───── Dataset records ─────

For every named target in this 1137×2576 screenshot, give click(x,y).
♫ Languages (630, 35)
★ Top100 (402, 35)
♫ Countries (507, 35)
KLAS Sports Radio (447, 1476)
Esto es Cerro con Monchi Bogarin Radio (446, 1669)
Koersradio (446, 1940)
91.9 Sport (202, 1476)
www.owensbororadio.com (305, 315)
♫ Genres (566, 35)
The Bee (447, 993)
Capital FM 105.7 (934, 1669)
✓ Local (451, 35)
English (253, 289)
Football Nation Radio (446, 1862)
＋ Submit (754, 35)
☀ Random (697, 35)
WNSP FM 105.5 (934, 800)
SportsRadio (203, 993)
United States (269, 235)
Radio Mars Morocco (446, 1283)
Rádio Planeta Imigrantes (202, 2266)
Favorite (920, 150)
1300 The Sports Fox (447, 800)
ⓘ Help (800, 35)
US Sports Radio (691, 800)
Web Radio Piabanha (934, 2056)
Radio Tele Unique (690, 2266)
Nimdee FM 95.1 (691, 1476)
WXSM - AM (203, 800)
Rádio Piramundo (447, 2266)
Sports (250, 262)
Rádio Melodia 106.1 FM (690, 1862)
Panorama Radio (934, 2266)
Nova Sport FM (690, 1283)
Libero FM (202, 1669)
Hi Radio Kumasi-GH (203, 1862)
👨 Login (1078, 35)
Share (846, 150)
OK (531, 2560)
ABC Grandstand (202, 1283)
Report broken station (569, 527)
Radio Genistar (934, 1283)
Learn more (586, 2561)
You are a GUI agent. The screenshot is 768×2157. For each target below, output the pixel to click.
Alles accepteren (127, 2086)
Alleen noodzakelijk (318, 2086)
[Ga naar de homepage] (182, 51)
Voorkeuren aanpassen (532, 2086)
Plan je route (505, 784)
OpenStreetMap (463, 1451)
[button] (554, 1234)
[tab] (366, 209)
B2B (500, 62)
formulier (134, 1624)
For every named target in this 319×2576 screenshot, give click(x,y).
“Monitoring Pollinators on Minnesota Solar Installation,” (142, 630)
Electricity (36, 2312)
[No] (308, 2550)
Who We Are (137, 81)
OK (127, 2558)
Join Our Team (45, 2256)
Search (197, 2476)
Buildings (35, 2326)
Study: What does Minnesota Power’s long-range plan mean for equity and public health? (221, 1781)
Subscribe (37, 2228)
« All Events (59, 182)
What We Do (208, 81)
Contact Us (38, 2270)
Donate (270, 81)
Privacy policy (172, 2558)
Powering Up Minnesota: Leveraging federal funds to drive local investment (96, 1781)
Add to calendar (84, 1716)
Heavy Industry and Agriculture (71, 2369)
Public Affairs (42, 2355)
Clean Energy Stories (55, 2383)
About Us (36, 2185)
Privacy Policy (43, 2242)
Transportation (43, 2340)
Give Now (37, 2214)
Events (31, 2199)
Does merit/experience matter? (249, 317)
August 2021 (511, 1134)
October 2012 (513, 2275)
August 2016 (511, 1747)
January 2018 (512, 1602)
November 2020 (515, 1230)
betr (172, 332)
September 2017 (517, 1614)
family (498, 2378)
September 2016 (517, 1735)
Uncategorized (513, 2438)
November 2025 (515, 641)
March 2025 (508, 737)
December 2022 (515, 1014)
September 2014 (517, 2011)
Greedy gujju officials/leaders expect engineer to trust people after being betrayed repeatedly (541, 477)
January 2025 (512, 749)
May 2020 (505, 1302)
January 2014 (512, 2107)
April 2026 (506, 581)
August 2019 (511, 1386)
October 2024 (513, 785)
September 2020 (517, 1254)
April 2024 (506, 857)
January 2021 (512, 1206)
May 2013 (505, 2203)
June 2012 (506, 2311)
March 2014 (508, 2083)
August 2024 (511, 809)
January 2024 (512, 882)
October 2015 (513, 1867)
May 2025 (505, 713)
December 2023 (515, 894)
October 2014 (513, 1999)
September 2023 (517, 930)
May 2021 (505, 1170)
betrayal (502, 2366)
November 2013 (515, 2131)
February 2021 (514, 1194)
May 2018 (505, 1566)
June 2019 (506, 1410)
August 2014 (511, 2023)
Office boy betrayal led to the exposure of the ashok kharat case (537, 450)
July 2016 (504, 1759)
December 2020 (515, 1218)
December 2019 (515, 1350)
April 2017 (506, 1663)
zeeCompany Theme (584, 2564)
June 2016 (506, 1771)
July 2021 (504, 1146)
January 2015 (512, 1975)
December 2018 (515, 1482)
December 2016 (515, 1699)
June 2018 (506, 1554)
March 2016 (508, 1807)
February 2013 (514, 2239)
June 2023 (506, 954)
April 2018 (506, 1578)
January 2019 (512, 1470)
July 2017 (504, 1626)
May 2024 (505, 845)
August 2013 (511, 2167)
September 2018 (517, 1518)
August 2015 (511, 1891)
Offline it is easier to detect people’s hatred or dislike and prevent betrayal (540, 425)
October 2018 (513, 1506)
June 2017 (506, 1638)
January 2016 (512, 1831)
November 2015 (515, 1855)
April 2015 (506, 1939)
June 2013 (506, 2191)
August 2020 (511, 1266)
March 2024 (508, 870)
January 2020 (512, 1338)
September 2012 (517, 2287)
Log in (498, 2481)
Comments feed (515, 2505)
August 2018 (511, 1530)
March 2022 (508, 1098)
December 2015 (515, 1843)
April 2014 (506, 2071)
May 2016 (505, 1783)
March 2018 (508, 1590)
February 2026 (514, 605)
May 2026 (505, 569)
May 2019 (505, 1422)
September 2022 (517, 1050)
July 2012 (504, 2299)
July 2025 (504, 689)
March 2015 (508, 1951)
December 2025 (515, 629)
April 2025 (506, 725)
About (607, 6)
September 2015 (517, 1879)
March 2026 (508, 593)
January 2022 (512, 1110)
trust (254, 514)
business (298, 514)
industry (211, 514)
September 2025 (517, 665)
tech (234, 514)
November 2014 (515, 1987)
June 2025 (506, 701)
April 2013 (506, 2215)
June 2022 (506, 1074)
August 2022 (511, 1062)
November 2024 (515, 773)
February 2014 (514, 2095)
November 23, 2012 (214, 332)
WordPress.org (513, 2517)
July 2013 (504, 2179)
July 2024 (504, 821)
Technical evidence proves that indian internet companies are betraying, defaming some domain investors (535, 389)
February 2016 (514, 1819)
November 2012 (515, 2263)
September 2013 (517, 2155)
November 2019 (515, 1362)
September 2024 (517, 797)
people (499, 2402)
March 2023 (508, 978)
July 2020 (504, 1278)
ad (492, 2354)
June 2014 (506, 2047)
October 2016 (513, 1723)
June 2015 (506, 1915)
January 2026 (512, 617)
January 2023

─────

# Exercise details
Reproduce every line of the entries above, unchanged, from the very first one down to and including the line containing "[tab] (366, 209)".

# Output
For every named target in this 1137×2576 screenshot, give click(x,y).
♫ Languages (630, 35)
★ Top100 (402, 35)
♫ Countries (507, 35)
KLAS Sports Radio (447, 1476)
Esto es Cerro con Monchi Bogarin Radio (446, 1669)
Koersradio (446, 1940)
91.9 Sport (202, 1476)
www.owensbororadio.com (305, 315)
♫ Genres (566, 35)
The Bee (447, 993)
Capital FM 105.7 (934, 1669)
✓ Local (451, 35)
English (253, 289)
Football Nation Radio (446, 1862)
＋ Submit (754, 35)
☀ Random (697, 35)
WNSP FM 105.5 (934, 800)
SportsRadio (203, 993)
United States (269, 235)
Radio Mars Morocco (446, 1283)
Rádio Planeta Imigrantes (202, 2266)
Favorite (920, 150)
1300 The Sports Fox (447, 800)
ⓘ Help (800, 35)
US Sports Radio (691, 800)
Web Radio Piabanha (934, 2056)
Radio Tele Unique (690, 2266)
Nimdee FM 95.1 (691, 1476)
WXSM - AM (203, 800)
Rádio Piramundo (447, 2266)
Sports (250, 262)
Rádio Melodia 106.1 FM (690, 1862)
Panorama Radio (934, 2266)
Nova Sport FM (690, 1283)
Libero FM (202, 1669)
Hi Radio Kumasi-GH (203, 1862)
👨 Login (1078, 35)
Share (846, 150)
OK (531, 2560)
ABC Grandstand (202, 1283)
Report broken station (569, 527)
Radio Genistar (934, 1283)
Learn more (586, 2561)
You are a GUI agent. The screenshot is 768×2157. For each target below, output the pixel to click.
Alles accepteren (127, 2086)
Alleen noodzakelijk (318, 2086)
[Ga naar de homepage] (182, 51)
Voorkeuren aanpassen (532, 2086)
Plan je route (505, 784)
OpenStreetMap (463, 1451)
[button] (554, 1234)
[tab] (366, 209)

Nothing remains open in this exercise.